Actually a bipod is only a substitute for the supporting arm, and applies no pressure in and of itself on the weapon.

The purpose of the bipod is merely to eliminate the small movements that occur when supporting a weapon with the hand/arm. It also provides some elevation to the muzzle - bipods can be, after all, quite tall, and not merely 6-9 inches high. This elevation can assist the shooter in overcoming obstacles that would otherwise hinder their view of the intended target.

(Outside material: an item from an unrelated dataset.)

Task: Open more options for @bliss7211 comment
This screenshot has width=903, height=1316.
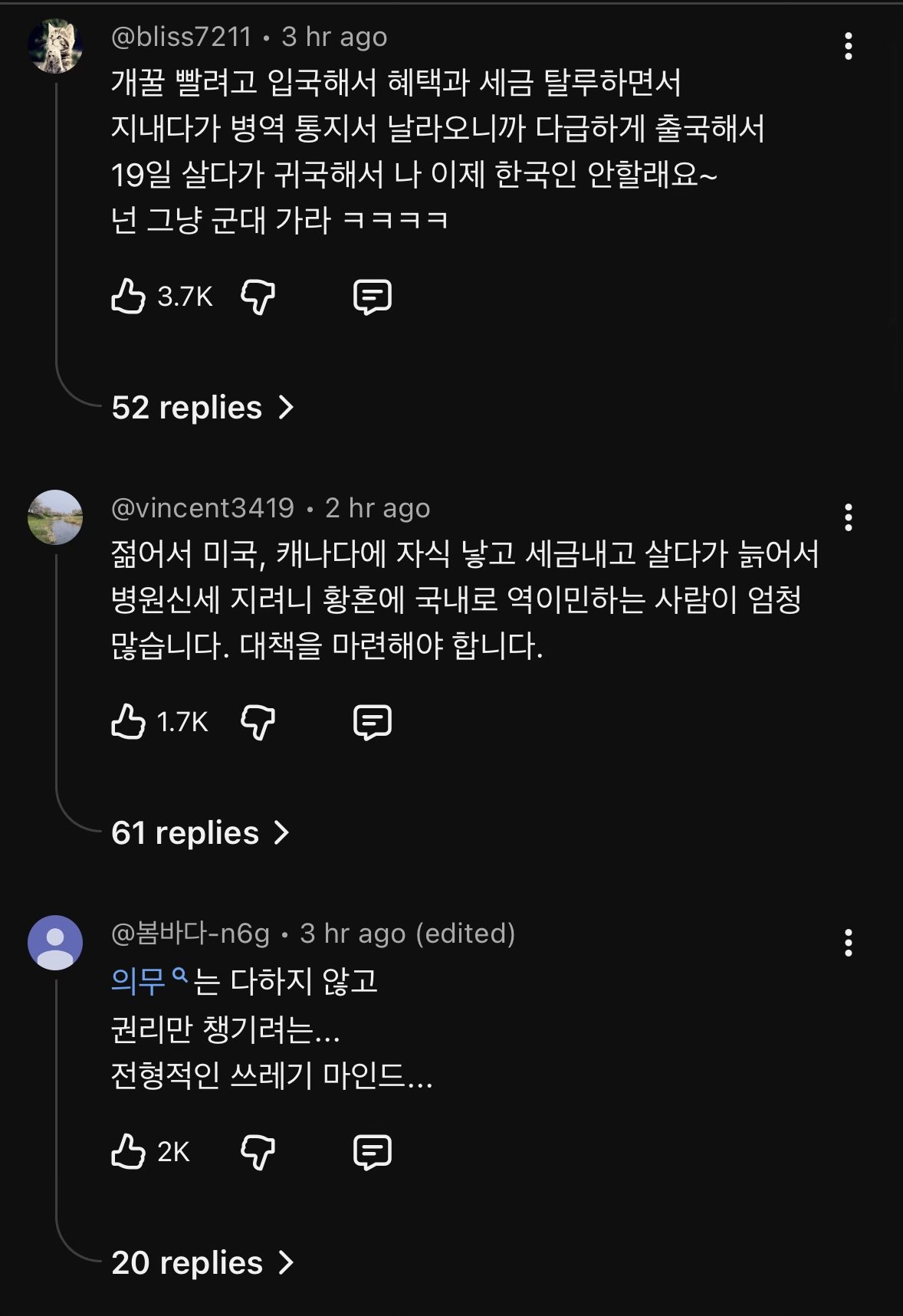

Bipods normally do not exert pressure on the weapon, except in those cases where the weapon itself "jumps" repeatedly due to recoil. The M249 Squad Automatic Weapon (SAW) and the M60 machine gun come to mind as good examples of these types of weapons. Both tend to "jump" and "creep" away from the initial firing position, thereby changing the point of aim considerably. The use of a bipod, with its "feet" firmly planted into the ground, helps the firer stay on target.

The Sub2000, being of light (comparatively speaking) and, more importantly, single recoil, should not suffer any damage to its hinge during firing using a bipod, especially if it is a forearm-mounted one. One way to mount the bipod as close as possible to the hinge would be to use a solid dual level scope riser that attaches to the forearm just forward of the hinge, yet places the bipod itself under the end of the forearm.

My earlier suggestion as to using a barrel clamp-on bipod was an attempt to reduce weight, while also being less cumbersome.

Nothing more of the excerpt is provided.